─── PROVIDED TEXT ───
Interpretational Applications of Spectral Decomposition
Interpretational Applications of Spectral Decomposition
Greg Partyka, James Gridley, and John Lopez
Amoco Production Company
previously published by the SEG in the Leading Edge: Partyka, G.A., Gridley, J.M., and Lopez, J. 1999, Interpretational Applications of Spectral Decomposition in Reservoir Characterization, The Leading Edge, vol. 18, No. 3, pg 353-360.
Introduction
Spectral decomposition provides a novel means of utilizing seismic data and the discrete Fourier transform (DFT) for imaging and mapping temporal bed thickness and geological discontinuities over large 3D seismic surveys (Partyka and Gridley, 1997). By transforming the seismic data into the frequency domain via the DFT, the amplitude spectra delineate temporal bed thickness variability while the phase spectra indicate lateral geologic discontinuities. This signal analysis technology has been used successfully in 3-D seismic surveys to delineate stratigraphic settings such as channel sands and structural settings involving complex fault systems.
Widess pioneered a widely used method for quantifying thin bed thickness (Widess, 1973). Because it uses peak to trough time separation in conjunction with amplitude, Widess' method is dependent on careful seismic processing to establish the correct wavelet phase and true trace to trace amplitudes. Though similar in context, the spectral method proposed here uses a more robust phase independent amplitude spectrum and is designed for examining thin bed responses over large 3D surveys.
The concept behind spectral decomposition is that a reflection from a thin bed has a characteristic expression in the frequency domain that is indicative of the temporal bed thickness. For example, a simple homogeneous thin bed introduces a predictable and periodic sequence of notches into the amplitude spectrum of the composite reflection. The seismic wavelet however, typically spans multiple subsurface layers and not just one simple thin bed. This layered system results in a complex tuned reflection that has a unique frequency domain expression.
───
● **GIVEN EXERCISE A**
In the spectral decomposition text, shorten the paragraph beginning "Widess pioneered a widely used method" while keeping its main facts.
● **GIVEN EXERCISE B**
Write a continuation of the text on spectral decomposition, picking up after its final sentence.
The lines after this point come from a different source.
─── DATA SEGMENT ───
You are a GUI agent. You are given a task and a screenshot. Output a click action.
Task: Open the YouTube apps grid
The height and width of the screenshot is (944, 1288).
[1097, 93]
───
● **RESPONSE A**
Widess (1973) devised a common method for measuring thin bed thickness. It relies on peak-to-trough time separation and amplitude, so it requires careful seismic processing to get the correct wavelet phase and true trace-to-trace amplitudes. The spectral method proposed here is similar but uses a more robust, phase-independent amplitude spectrum and is built for analyzing thin bed responses across large 3D surveys.

● **RESPONSE B**
The amplitude spectrum interference pattern from a tuned reflection defines the relationship between acoustic properties of the individual beds that comprise the reflection. Amplitude spectra delineate thin bed variability via spectral notching patterns, which are related to local rock mass variability. Likewise, phase spectra respond to lateral discontinuities via local phase instability. Together, the amplitude and phase related interference phenomena allow the seismic interpreter to quickly and efficiently quantify and map local rock mass variability within large 3-D surveys.
The frequency response difference between a long window and a short window amplitude spectrum is significant. Wherein the transform from a long seismic trace approximates the spectrum of the wavelet, the transform from a short seismic trace comprises a wavelet overprint and a local interference pattern representing the acoustic properties and thickness of the geologic layers spanned by the analysis window. The short window amplitude spectrum no longer approximates just the wavelet, but rather the wavelet plus local geologic layering.
With a few exceptions such as cyclothems and sabkhas, long analysis windows encompass a great deal of geological variations that statistically randomize interference patterns of individual thin beds. The resulting long window reflectivity spectra appear white or flat. This behavior is the common premise behind multiple suppression via deconvolution. Given a large enough window, the geological stacking of individual thin layers can be considered random. The convolution of a source wavelet with a random geologic section creates an amplitude spectrum that resembles the wavelet.
The response from a short window is dependent on the acoustic properties and thicknesses of the layers spanned by the analysis window. The shorter the analysis window, the less random the sampled geology. The amplitude spectrum no longer approximates just the wavelet, but rather the wavelet plus local layering. In such small windows, the geology acts as a local filter acting on the reflecting wavelet, thereby attenuating the spectrum of the wavelet. The resulting amplitude spectrum is not white and represents the interference pattern within the analysis window.
The short window phase spectrum is also useful in mapping local rock mass characteristics. Because phase is sensitive to subtle perturbations in the seismic character, it is ideal for detecting lateral acoustic discontinuities. If the rock mass within the analysis window is laterally stable, its phase response will likewise be stable. If a lateral discontinuity occurs, the phase response becomes unstable across that discontinuity. Once the rock mass stabilizes on the other side of the discontinuity, the phase response likewise stabilizes.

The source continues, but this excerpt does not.